• CONSIGNES
1: D'après le texte sur les groupes affinitaires, quelle est la condition nécessaire et inévitable des organisations de synthèse ?
2: Poursuivez le texte sur les groupes affinitaires après sa dernière phrase.

• TEXTE
La situation ainsi obtenue n’est pas figée une fois pour toutes. Elle évolue, se développe et régresse, elle se modifie au cours et au sein des luttes, se nourrit pour s’adapter au niveau théorique et pratique. Ce n’est pas une conception monolithique, il n’y a aucune décision venant d’en haut, aucune croyance à laquelle prêter serment, aucun décalogue auquel se fier dans des moments de doute et de peur. Tout est discuté à l’intérieur du groupe et au cours des luttes, tout est toujours reconsidéré de façon saine, même quand il s’agit de points qui semblaient définitifs.
L’élaboration d’un projet d’intervention reste le patrimoine commun du groupe affinitaire, précisément parce qu’il est le socle le plus approprié pour étudier et approfondir les conditions dans lesquelles on veut agir. Comparé à un groupe qui adhère à une organisation de synthèse, il peut sembler qu’un groupe affinitaire a une vision plus réduite de ses propres possibilités d’intervention. Mais l’amplitude des terrains d’intervention d’une structure de synthèse anarchiste n’est qu’apparence. En fait, un groupe affilié à une organisation de synthèse reçoit une directive lors des moments de congrès, et même s’il est libre de s’intéresser à tous les problèmes caractéristiques d’une société divisée en classes, le groupe agit surtout en fonction de cette directive. Étant lié à des principes programmatiques acceptés une fois pour toute, il peut difficilement en décider autrement. En acceptant de respecter les lignes du congrès, il finit par s’adapter aux limites rigides fixées par l’organisation. Avant toute chose, ces organisations ont pour condition nécessaire et inévitable leur propre survie. Elles « perturberont » donc le pouvoir le moins possible afin d’éviter « leur mise au ban ».

• EXTRAIT DE DONNÉES
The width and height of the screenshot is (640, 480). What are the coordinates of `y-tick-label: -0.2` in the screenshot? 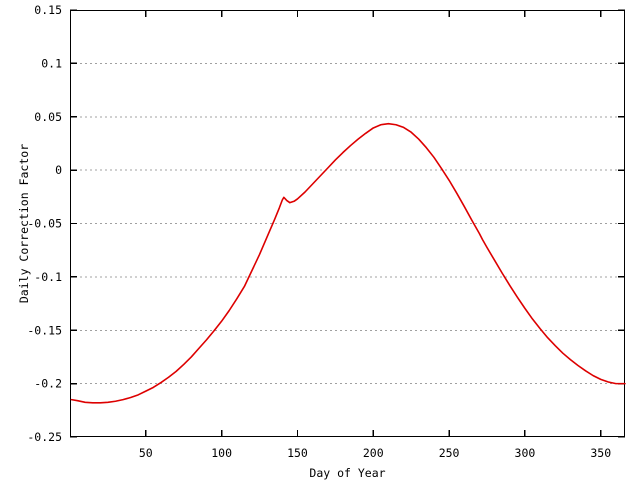 It's located at (48, 384).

• RÉPONSES
1: Leur propre survie.

2:
Le groupe affinitaire évite toutes ces limites, parfois facilement, parfois uniquement grâce aux décisions courageuses prises par les compagnons qui en font partie. Cela ne change rien au fait qu’une structure de ce type ne saurait donner du courage à des compagnons qui en sont dépourvus. Prendre la décision d’attaquer ne peut naître que de la rébellion bouillonnante de chacun de ses membres. Aucune action ne peut sortir d’une telle structure si tous décident de ne s’y consacrer qu’à des bavardages quotidiens.
Après avoir passé la réalité au crible, trouvé les documents indispensables et formulé les analyses, le groupe affinitaire décide de prendre l’initiative. C’est une des caractéristiques fondamentales d’une structure anarchiste de ce type. Elle n’attend pas les problèmes comme une araignée attend ses proies sur sa toile. Elle va à leur rencontre, elle cherche une solution qui, une fois mise en perspective, doit évidemment encore être acceptée par les exclus qui en subissent directement les effets négatifs. Mais pour formuler une proposition projectuelle dans un contexte social marqué par une attaque particulière du pouvoir, pour organiser une attaque spécifique et bien identifiée sur un territoire donné ou contre une ou plusieurs sources répressives, il faut être physiquement présent sur le terrain, parmi les exclus, et disposer d’une connaissance approfondie des problèmes qui caractérisent ce fait répressif.
Ainsi, un groupe affinitaire finit toujours par cibler une intervention localisée pour affronter ensemble, avec d’autres personnes, un problème spécifique. En créant toutes les conditions psychologiques et pratiques, individuelles et collectives pour un approfondissement théorique, il apporte les moyens qui permettront de combattre le problème par les méthodes caractéristiques de l’insurrectionalisme : auto-organisation, conflictualité permanente, attaque.
Un groupe affinitaire seul ne dispose pas toujours des capacités pratiques et théoriques correspondant à une telle intervention. Il y faut souvent – du moins, c’est ce que les expériences (limitées et controversées) ont démontré – une convergence de forces plus vastes liée à l’ampleur du problème, à la complexité de l’intervention, à l’étendue du territoire et à l’évolution graduelle des moyens à utiliser pour diffuser le modèle projectuel. Il est indispensable, par conséquent, d’entretenir des contacts permanents avec d’autres groupes affinitaires pour élargir les capacités d’intervention, pour rassembler un nombre suffisant de compagnons, pour réunir les moyens disponibles et disposer d’une vision claire à l’égard de la complexité et de la dimension du problème en question.
Ainsi naît l’organisation informelle.
Plusieurs groupes affinitaires anarchistes se rejoignent pour donner vie à une organisation informelle lorsque l’objectif ne peut pas être atteint par l’intervention d’un seul groupe affinitaire. Ces groupes doivent évidemment partager les grandes lignes de l’intervention afin de pouvoir participer aux actions pratiques et aux élaborations théoriques.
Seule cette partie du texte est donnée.